» EXERCISE OBJECTIVE:
Check each line of the entries below for the word "value", then report how many have it, with no other words.

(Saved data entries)
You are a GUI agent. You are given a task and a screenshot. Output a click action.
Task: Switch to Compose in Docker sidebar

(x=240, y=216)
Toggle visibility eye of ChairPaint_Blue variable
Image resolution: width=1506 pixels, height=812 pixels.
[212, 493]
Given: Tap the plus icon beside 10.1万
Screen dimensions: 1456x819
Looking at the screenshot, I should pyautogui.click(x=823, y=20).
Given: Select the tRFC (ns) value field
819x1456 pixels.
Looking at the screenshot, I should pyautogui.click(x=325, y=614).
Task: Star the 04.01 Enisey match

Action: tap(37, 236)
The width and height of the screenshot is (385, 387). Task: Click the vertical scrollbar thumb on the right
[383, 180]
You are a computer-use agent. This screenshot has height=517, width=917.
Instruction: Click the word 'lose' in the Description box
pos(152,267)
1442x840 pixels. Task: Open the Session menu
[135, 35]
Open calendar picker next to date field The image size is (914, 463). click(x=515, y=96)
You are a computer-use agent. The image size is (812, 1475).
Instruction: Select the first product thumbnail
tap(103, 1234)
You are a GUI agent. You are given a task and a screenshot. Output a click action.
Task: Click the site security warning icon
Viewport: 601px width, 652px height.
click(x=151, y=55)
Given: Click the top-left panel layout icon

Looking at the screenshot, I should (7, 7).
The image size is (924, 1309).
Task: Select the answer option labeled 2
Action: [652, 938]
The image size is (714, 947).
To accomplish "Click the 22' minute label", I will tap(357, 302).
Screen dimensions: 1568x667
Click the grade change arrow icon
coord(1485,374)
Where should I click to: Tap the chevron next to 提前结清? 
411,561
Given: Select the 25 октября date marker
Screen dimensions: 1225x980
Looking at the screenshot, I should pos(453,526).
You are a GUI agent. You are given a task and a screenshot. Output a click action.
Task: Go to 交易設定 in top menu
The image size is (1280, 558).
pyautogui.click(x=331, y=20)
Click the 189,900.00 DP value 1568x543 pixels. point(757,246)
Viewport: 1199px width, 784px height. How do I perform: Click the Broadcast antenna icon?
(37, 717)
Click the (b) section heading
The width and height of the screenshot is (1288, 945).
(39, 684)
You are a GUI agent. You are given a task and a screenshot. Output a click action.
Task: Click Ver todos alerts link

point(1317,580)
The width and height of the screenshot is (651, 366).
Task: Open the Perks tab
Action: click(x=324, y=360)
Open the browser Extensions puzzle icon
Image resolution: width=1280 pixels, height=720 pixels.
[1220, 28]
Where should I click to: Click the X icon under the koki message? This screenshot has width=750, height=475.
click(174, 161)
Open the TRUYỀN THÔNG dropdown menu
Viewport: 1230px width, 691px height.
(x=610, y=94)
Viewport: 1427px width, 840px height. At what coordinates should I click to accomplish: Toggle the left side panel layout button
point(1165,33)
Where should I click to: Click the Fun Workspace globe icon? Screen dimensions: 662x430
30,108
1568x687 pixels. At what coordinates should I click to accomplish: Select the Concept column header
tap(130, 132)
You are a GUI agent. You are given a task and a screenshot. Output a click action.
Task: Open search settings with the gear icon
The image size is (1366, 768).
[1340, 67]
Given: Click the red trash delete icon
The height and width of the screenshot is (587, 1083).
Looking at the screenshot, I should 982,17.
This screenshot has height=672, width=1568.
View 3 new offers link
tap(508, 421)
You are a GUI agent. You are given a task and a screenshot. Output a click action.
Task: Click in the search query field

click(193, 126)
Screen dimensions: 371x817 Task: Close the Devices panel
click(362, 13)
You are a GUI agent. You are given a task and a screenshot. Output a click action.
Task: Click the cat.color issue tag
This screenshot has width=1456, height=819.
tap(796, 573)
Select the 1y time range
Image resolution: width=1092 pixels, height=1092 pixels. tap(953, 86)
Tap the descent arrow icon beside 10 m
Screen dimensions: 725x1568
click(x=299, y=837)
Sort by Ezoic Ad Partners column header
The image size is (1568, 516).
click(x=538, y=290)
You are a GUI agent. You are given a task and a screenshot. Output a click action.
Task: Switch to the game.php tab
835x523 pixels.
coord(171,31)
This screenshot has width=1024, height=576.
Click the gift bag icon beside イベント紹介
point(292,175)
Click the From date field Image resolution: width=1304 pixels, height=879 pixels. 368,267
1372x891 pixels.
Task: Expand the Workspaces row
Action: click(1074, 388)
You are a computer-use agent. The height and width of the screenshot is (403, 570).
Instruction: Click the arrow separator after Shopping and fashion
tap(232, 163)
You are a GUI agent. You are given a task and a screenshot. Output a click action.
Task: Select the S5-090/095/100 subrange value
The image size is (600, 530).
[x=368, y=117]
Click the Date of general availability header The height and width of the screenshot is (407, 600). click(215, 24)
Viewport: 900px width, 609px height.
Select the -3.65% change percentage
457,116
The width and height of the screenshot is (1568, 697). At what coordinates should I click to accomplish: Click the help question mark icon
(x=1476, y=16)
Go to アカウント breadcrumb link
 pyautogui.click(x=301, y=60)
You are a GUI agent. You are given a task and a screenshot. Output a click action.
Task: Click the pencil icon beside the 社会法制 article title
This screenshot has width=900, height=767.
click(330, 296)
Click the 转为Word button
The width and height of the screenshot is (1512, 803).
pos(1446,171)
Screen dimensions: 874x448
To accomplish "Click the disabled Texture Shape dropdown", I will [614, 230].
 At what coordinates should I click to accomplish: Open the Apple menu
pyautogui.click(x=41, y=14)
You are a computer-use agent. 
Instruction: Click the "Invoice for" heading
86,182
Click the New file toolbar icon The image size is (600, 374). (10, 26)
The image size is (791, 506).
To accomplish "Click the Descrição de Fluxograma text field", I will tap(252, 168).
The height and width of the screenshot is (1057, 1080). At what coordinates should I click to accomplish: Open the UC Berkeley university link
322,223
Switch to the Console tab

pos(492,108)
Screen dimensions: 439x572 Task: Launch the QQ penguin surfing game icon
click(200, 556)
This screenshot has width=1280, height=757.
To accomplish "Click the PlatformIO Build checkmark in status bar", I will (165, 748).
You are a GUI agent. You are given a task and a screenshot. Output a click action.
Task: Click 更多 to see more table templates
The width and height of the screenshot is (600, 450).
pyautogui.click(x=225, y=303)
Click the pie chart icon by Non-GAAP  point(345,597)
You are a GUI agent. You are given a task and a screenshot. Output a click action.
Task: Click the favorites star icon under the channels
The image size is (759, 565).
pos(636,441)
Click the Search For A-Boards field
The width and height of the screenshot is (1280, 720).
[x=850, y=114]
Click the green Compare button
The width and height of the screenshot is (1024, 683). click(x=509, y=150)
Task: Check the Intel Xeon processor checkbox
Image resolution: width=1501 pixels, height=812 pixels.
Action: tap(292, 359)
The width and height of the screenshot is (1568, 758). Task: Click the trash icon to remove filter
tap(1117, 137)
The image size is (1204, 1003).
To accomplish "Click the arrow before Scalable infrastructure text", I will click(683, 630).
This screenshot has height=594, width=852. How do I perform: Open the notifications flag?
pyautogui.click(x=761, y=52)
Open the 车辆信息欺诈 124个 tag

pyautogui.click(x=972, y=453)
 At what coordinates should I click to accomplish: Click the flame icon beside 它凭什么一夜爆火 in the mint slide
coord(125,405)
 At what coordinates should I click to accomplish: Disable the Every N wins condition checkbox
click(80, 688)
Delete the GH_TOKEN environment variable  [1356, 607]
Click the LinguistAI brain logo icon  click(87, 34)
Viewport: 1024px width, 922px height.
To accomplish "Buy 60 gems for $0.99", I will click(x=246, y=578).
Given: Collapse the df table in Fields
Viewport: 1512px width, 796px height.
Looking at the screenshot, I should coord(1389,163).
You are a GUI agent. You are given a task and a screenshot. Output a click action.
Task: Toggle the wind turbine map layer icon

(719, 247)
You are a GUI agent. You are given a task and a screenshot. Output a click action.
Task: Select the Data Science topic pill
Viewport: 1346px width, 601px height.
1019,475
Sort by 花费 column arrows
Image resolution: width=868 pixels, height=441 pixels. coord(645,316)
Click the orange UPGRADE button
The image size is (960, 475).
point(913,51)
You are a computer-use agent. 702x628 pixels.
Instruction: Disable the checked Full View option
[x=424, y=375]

» TASK ANSWER:
3